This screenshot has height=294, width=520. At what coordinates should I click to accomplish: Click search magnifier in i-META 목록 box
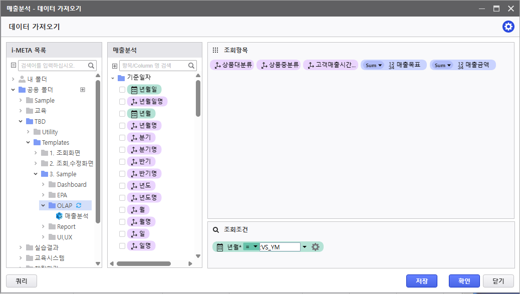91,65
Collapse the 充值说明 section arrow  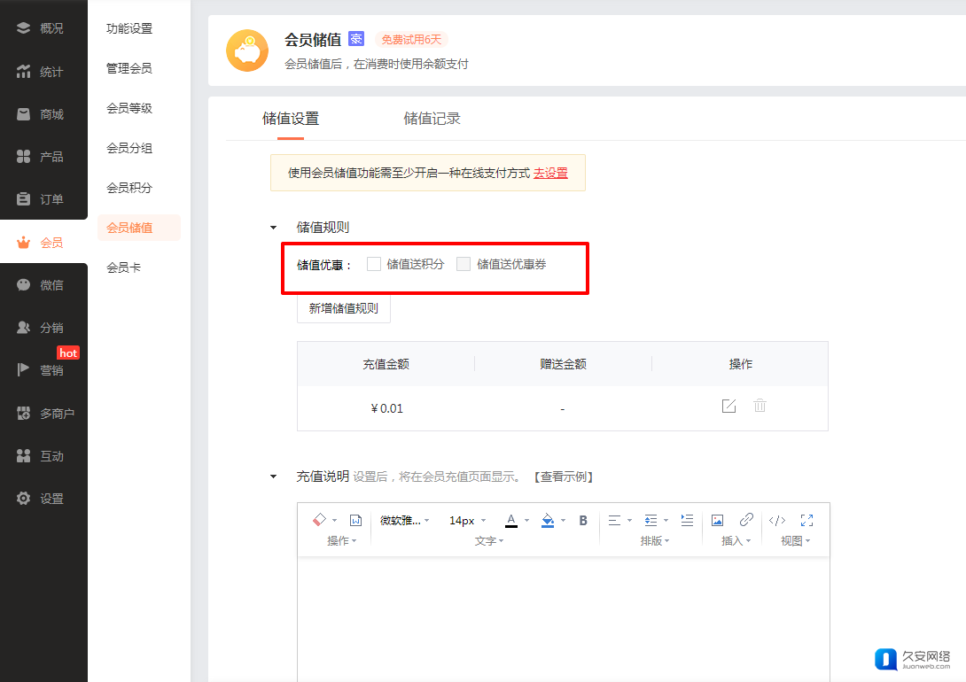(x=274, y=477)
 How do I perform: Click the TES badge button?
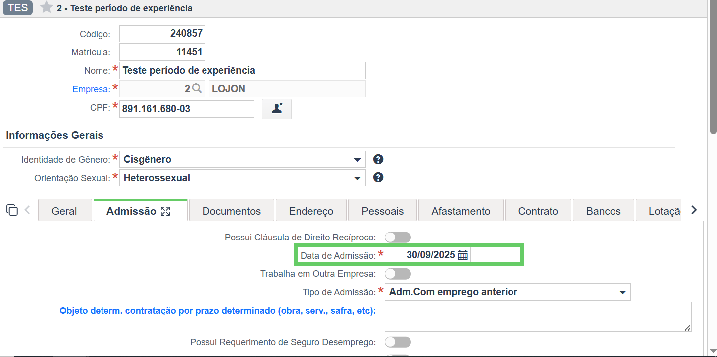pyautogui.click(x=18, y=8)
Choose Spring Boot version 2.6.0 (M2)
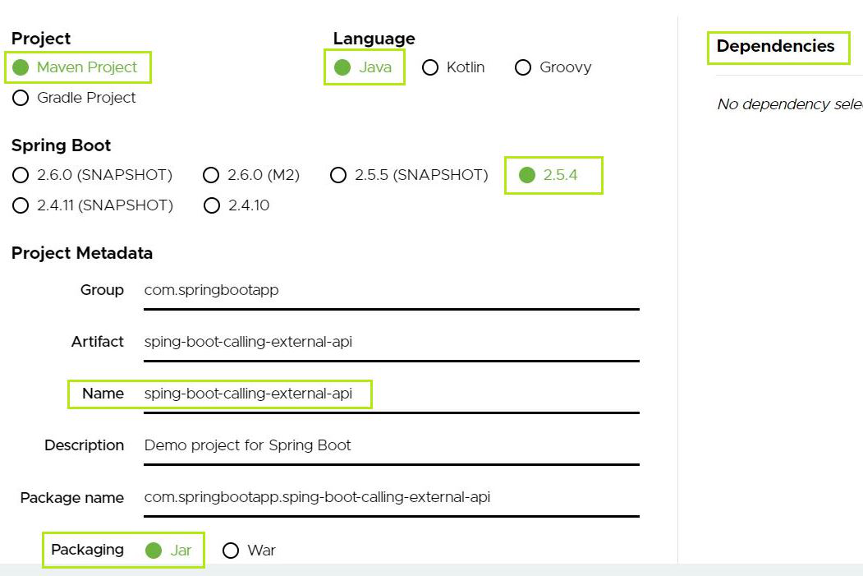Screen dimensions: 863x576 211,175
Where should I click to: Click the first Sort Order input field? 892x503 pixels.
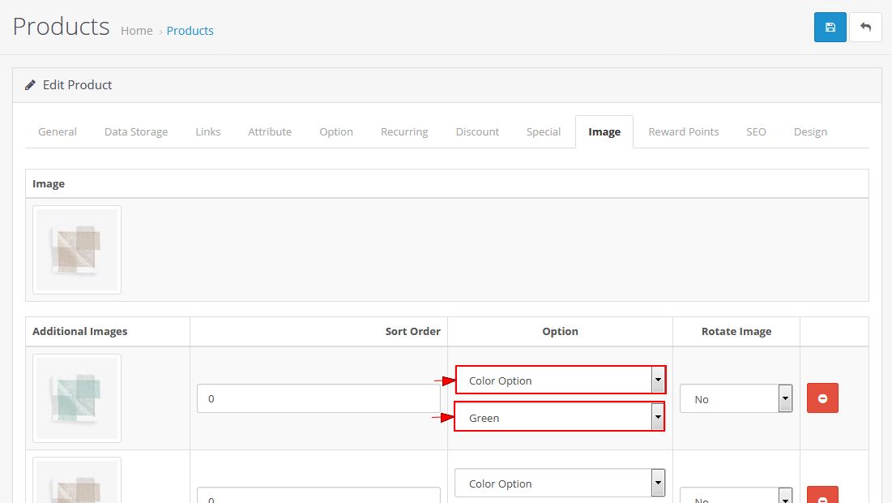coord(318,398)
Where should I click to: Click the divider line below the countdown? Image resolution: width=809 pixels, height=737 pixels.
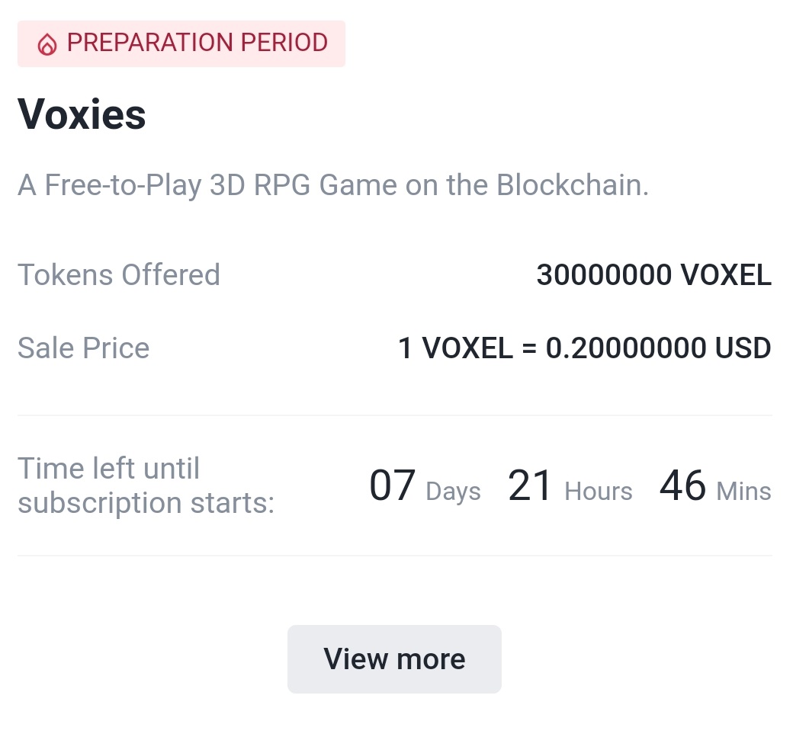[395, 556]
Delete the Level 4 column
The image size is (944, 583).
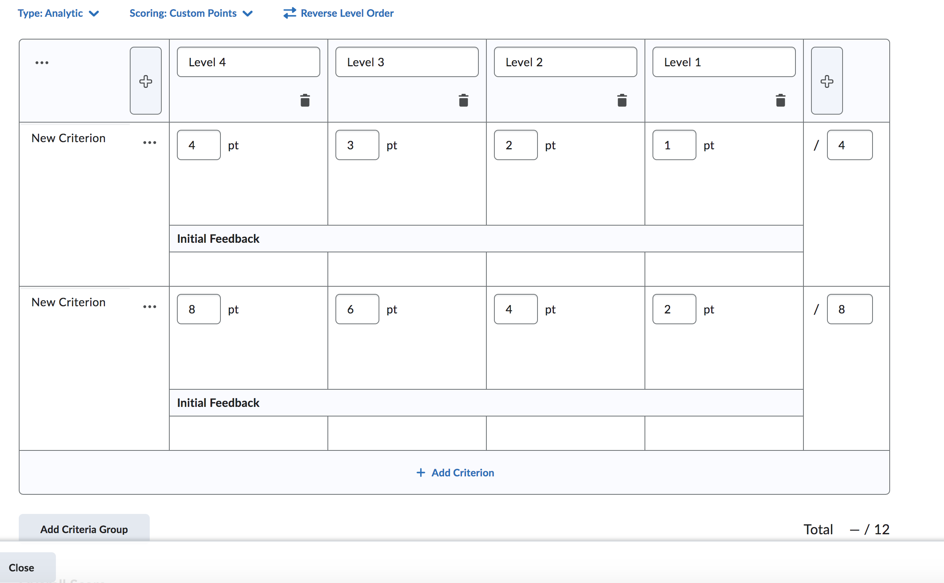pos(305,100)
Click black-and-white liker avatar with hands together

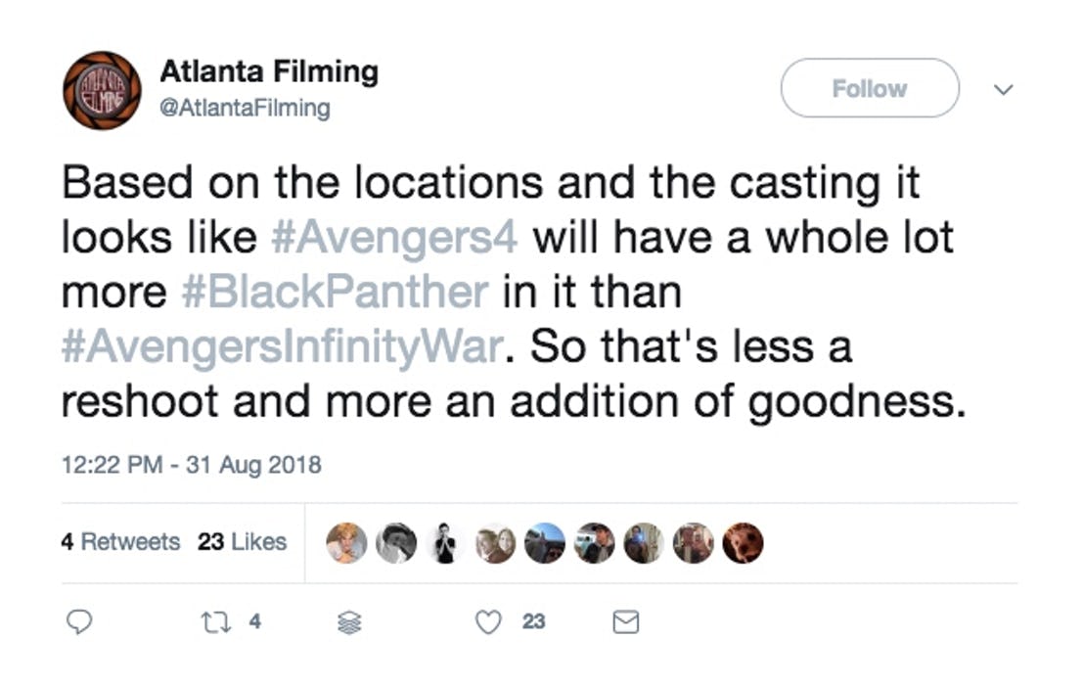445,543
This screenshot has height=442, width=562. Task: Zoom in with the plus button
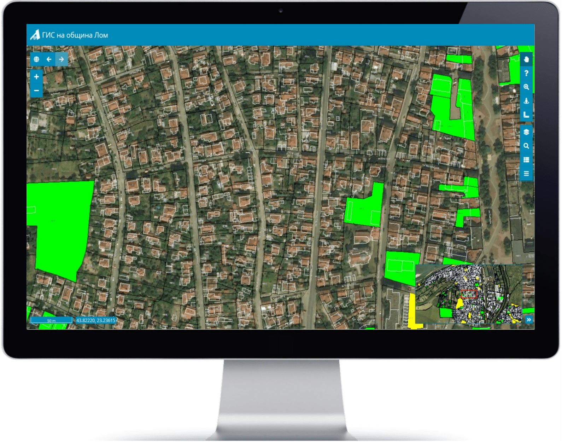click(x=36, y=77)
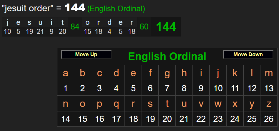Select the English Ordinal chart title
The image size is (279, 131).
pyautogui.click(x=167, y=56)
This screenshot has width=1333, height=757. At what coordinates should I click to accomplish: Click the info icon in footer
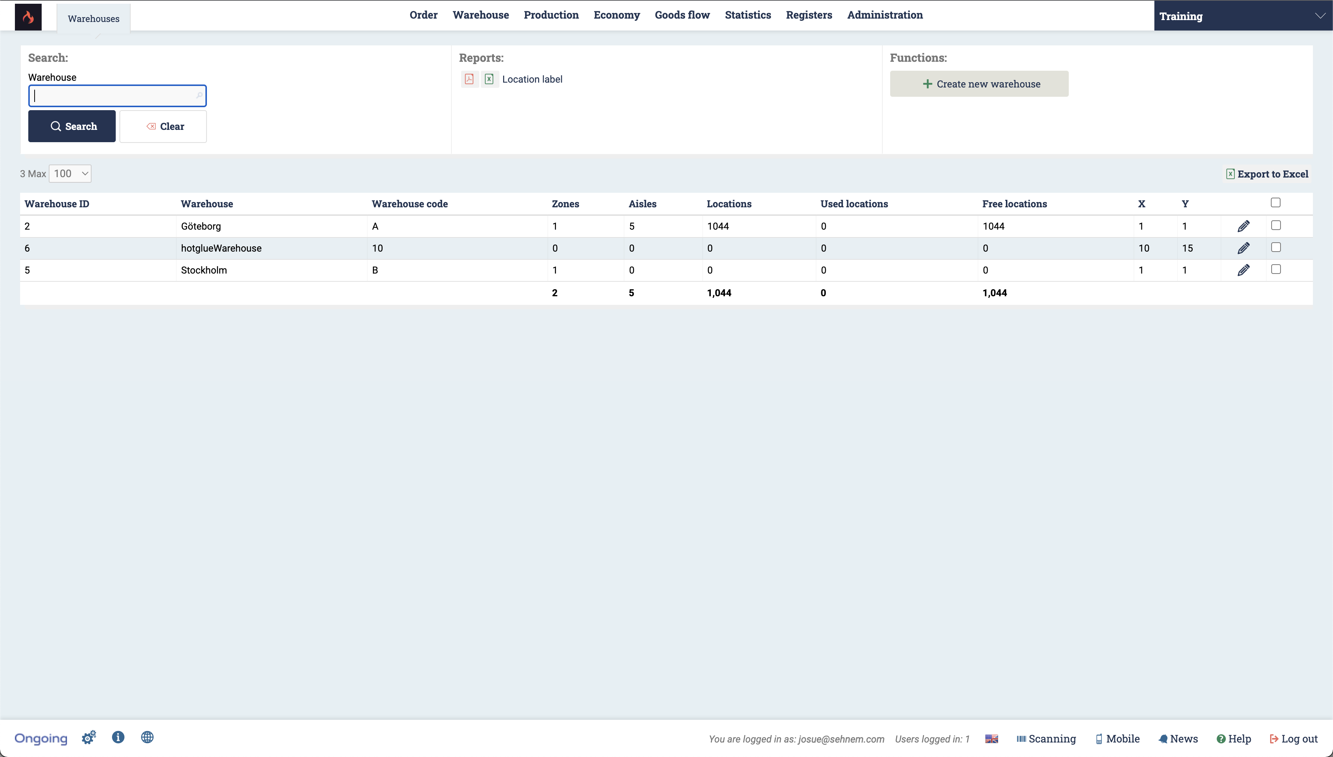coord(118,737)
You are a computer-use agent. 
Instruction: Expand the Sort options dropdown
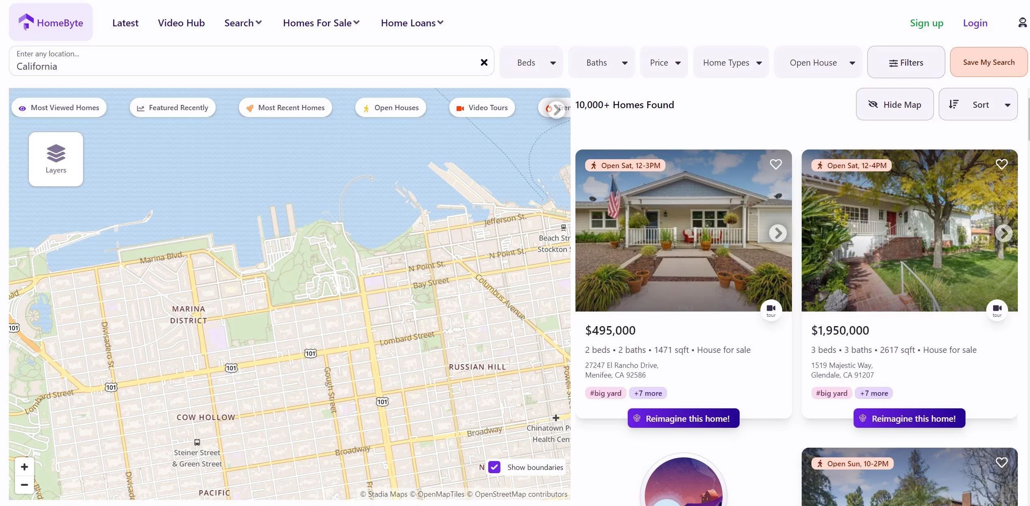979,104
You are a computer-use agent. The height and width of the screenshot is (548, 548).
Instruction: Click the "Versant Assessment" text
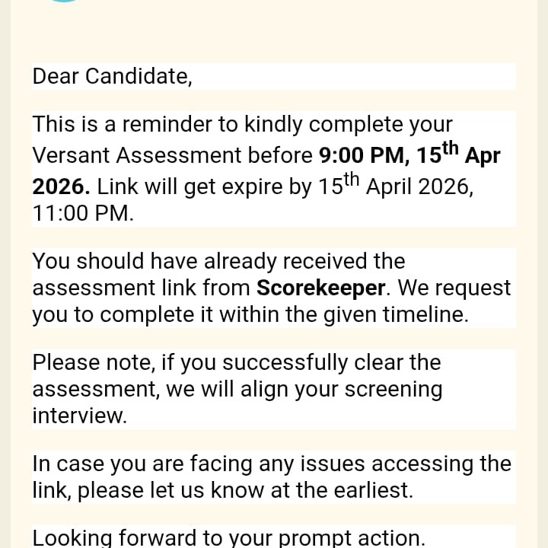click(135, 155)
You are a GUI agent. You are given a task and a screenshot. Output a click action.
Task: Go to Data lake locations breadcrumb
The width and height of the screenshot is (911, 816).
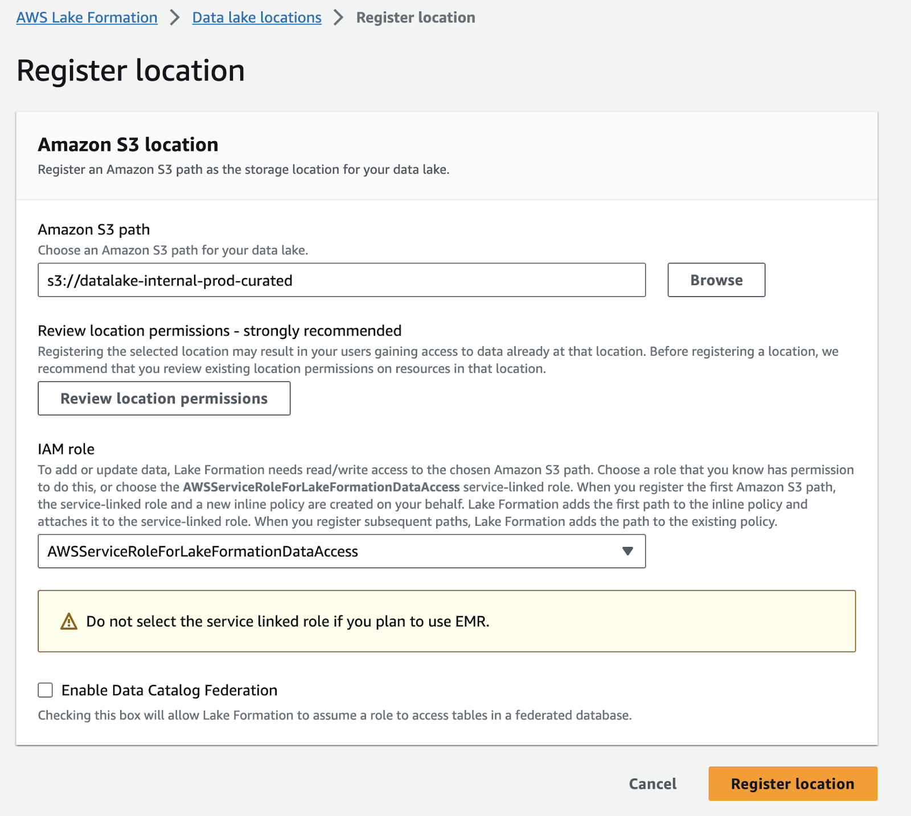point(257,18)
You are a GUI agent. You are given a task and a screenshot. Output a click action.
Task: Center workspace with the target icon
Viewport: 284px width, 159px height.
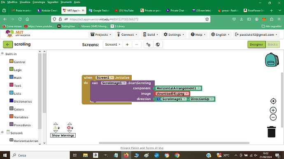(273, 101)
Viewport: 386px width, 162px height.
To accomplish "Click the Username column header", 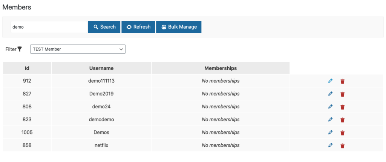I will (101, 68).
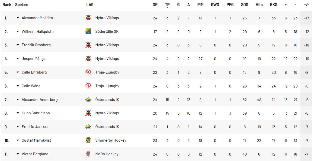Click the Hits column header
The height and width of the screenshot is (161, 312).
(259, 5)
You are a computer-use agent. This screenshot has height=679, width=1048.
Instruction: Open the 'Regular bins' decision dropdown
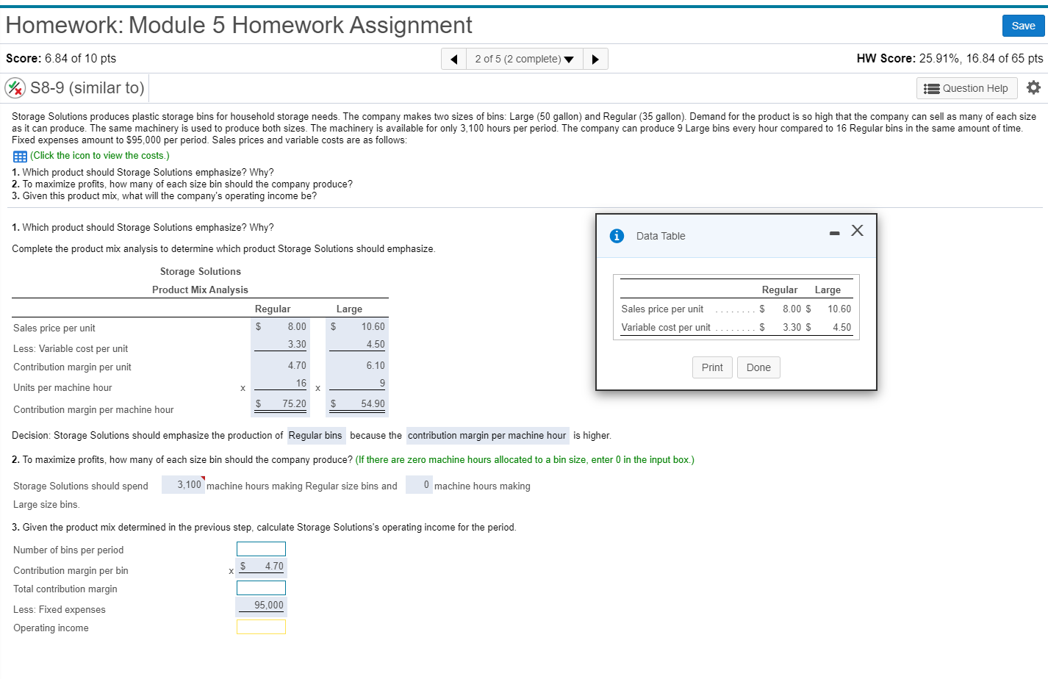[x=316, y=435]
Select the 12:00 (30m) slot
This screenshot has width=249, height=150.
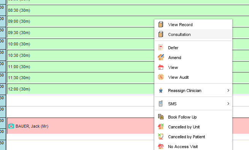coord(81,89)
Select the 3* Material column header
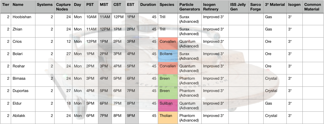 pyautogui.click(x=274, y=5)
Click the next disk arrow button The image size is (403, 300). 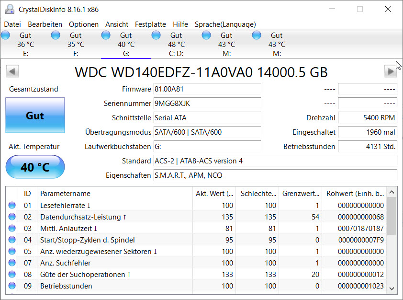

______

## REQUEST
Repeat the items word for word, from the line with "Select the 3* Material column header" through the last line of the items, leaving out the pictures.

## PROBLEM SOLUTION
Select the 3* Material column header
 pyautogui.click(x=274, y=5)
Click the next disk arrow button The image size is (403, 300). 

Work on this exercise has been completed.